Duarte es un ingeniero, de recia voluntad y de mentalidad progresista. Militante de la Democracia Cristiana, ganó años atrás la Alcaldía de San Salvador a través de brillante campaña cuyo resultado victorioso no se atrevió el grupo gobernante a desconocer. Hizo intensa labor, pese a los reducidos medios con que contaba; puso orden en la administración; hizo funcionar los servicios públicos y dirigió sus preocupaciones primordiales hacia los sectores populares, los cuales le cobraron un inmenso cariño que se fue convirtiendo en adhesión ferviente. Fue a la reelección y triunfó nuevamente, en forma arrolladora. Por lo que resultó un hecho perfectamente natural el que de Alcalde pasara a ser candidato a la Presidencia de la República. Sacudió al país con su campaña, el régimen no se atrevió a negar su triunfo en la capital por un margen de 2 a 1 en relación con el candidato del Gobierno; pero, de acuerdo con viejos procedimientos, le arrebataron los escrutinios del interior y desconocieron su elección (a propósito de este hecho, una muchacha salvadoreña que servía en trabajos domésticos casa de un familiar mío en diciembre de 1973 dijo con mucha ingenuidad: «Yo no me explico lo que pasa en Venezuela, ¿por qué tienen que entregarle el mando a la oposición? En El Salvador gana la oposición, pero sigue mandando el Gobierno». Esa era la triste realidad, interpretada en forma simple por una ciudadana).

Pero la presencia y el arrastre de José Napoleón Duarte constituían en sí mismos una constante admonición y una permanente advertencia contra la usurpación y el abuso. Pronto lo envolvieron como supuesto complicado en un pronunciamiento militar y milagrosamente pudo conservar la vida. Por instrucciones nuestras lo amparó, en forma decidida y enérgica, nuestro embajador Aquiles Certad; lo defendió desde nuestra Cancillería, con brillo y su extraordinaria capacidad, Arístides Calvani. Obtenido el salvoconducto, le otorgamos asilo en Venezuela, que ha sido su hogar y, en cierto modo, su segunda patria, durante estos largos siete años.

• **EJERCICIO 1**
Explica en una a tres oraciones por qué, según el texto sobre José Napoleón Duarte, resultó natural que pasara de alcalde a candidato a la Presidencia.
El texto y las entradas proceden de fuentes distintas.

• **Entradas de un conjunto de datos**
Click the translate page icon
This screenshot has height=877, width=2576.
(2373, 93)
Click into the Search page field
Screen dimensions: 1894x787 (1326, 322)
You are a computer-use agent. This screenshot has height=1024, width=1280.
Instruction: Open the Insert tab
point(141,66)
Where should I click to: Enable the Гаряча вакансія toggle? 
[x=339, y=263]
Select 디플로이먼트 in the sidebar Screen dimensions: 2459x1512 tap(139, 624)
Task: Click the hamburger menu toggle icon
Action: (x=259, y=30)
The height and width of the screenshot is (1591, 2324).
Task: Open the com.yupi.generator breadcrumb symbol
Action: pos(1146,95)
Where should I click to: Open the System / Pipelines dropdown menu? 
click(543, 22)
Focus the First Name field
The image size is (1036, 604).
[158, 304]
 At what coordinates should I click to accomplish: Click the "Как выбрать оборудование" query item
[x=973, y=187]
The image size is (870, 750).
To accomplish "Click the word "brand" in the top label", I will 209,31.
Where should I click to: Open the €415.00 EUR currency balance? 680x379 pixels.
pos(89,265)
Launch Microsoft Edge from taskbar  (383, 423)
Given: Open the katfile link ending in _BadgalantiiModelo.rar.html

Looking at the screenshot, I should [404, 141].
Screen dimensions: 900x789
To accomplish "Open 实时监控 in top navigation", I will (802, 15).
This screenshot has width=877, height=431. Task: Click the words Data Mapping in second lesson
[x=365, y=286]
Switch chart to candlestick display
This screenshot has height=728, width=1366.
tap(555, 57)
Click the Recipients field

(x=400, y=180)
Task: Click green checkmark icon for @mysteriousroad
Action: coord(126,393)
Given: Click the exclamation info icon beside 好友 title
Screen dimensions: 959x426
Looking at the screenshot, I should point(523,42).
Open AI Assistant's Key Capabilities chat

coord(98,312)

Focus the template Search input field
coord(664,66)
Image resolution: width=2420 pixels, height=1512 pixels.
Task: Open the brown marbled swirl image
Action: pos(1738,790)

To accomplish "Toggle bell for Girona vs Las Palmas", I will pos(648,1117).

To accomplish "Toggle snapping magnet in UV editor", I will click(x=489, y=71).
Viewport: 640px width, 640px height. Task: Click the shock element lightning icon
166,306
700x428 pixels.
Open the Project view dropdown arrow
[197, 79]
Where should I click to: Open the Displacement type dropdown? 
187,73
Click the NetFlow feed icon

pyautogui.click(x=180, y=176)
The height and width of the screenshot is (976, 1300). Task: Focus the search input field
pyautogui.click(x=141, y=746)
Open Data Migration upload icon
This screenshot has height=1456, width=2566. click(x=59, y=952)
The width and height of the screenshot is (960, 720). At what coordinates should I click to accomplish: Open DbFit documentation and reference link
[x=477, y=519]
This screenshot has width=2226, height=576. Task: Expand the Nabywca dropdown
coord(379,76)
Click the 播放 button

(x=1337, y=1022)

• **EJERCICIO 2**
Edita las entradas desde la línea que contiene "Switch chart to candlestick display" hasta la línea que contiene "[x=477, y=519]", sustituyendo "dropdown" por "menu" y dejando todo lo demás igual.

• **SOLUCIÓN DESARROLLADA 1**
Como alcalde de San Salvador hizo una labor intensa, puso orden en la administración, hizo funcionar los servicios públicos y se ocupó ante todo de los sectores populares, que le cobraron un cariño convertido en adhesión ferviente. Además, fue a la reelección y volvió a triunfar en forma arrolladora.

• **SOLUCIÓN DESARROLLADA 2**
Switch chart to candlestick display
This screenshot has height=728, width=1366.
tap(555, 57)
Click the Recipients field

(x=400, y=180)
Task: Click green checkmark icon for @mysteriousroad
Action: coord(126,393)
Given: Click the exclamation info icon beside 好友 title
Screen dimensions: 959x426
Looking at the screenshot, I should point(523,42).
Open AI Assistant's Key Capabilities chat

coord(98,312)

Focus the template Search input field
coord(664,66)
Image resolution: width=2420 pixels, height=1512 pixels.
Task: Open the brown marbled swirl image
Action: pos(1738,790)

To accomplish "Toggle bell for Girona vs Las Palmas", I will pos(648,1117).

To accomplish "Toggle snapping magnet in UV editor", I will click(x=489, y=71).
Viewport: 640px width, 640px height. Task: Click the shock element lightning icon
166,306
700x428 pixels.
Open the Project view menu arrow
[197, 79]
Where should I click to: Open the Displacement type menu? 
187,73
Click the NetFlow feed icon

pyautogui.click(x=180, y=176)
The height and width of the screenshot is (976, 1300). Task: Focus the search input field
pyautogui.click(x=141, y=746)
Open Data Migration upload icon
This screenshot has height=1456, width=2566. click(x=59, y=952)
The width and height of the screenshot is (960, 720). At what coordinates should I click to accomplish: Open DbFit documentation and reference link
[x=477, y=519]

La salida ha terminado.